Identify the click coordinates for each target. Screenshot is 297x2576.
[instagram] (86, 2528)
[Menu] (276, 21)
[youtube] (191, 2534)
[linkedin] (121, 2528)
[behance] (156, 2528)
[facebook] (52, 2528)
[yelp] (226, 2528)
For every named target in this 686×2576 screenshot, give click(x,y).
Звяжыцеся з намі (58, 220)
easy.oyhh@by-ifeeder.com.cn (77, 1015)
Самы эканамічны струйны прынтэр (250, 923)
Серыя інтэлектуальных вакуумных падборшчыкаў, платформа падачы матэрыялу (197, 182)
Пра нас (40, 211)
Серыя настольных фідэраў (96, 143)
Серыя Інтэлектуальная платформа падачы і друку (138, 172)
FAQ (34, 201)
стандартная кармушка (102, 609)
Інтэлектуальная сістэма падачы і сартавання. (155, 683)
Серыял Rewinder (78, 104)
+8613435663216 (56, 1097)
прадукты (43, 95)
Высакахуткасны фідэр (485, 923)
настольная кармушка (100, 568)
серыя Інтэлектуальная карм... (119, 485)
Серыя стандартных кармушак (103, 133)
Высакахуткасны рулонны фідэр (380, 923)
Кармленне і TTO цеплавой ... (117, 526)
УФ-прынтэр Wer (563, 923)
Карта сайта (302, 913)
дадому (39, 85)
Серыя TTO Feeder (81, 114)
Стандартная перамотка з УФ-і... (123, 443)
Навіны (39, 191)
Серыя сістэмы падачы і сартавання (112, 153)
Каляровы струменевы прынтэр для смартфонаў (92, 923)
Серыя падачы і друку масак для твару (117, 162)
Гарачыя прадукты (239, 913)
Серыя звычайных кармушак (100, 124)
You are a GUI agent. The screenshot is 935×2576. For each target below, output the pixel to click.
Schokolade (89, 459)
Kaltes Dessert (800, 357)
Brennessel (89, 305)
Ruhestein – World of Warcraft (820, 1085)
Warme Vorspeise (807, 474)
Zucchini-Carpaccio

________

EXERCISE: Could you transcribe the entries above word for word, from the line with "[linkedin] (121, 2528)" down to the line with "Гарачыя прадукты (239, 913)", keeping both?

SOLVED EXERCISE:
[linkedin] (121, 2528)
[behance] (156, 2528)
[facebook] (52, 2528)
[yelp] (226, 2528)
For every named target in this 686×2576 screenshot, give click(x,y).
Звяжыцеся з намі (58, 220)
easy.oyhh@by-ifeeder.com.cn (77, 1015)
Самы эканамічны струйны прынтэр (250, 923)
Серыя інтэлектуальных вакуумных падборшчыкаў, платформа падачы матэрыялу (197, 182)
Пра нас (40, 211)
Серыя настольных фідэраў (96, 143)
Серыя Інтэлектуальная платформа падачы і друку (138, 172)
FAQ (34, 201)
стандартная кармушка (102, 609)
Інтэлектуальная сістэма падачы і сартавання. (155, 683)
Серыял Rewinder (78, 104)
+8613435663216 (56, 1097)
прадукты (43, 95)
Высакахуткасны фідэр (485, 923)
настольная кармушка (100, 568)
серыя Інтэлектуальная карм... (119, 485)
Серыя стандартных кармушак (103, 133)
Высакахуткасны рулонны фідэр (380, 923)
Кармленне і TTO цеплавой ... (117, 526)
УФ-прынтэр Wer (563, 923)
Карта сайта (302, 913)
дадому (39, 85)
Серыя TTO Feeder (81, 114)
Стандартная перамотка з УФ-і... (123, 443)
Навіны (39, 191)
Серыя сістэмы падачы і сартавання (112, 153)
Каляровы струменевы прынтэр для смартфонаў (92, 923)
Серыя падачы і друку масак для твару (117, 162)
Гарачыя прадукты (239, 913)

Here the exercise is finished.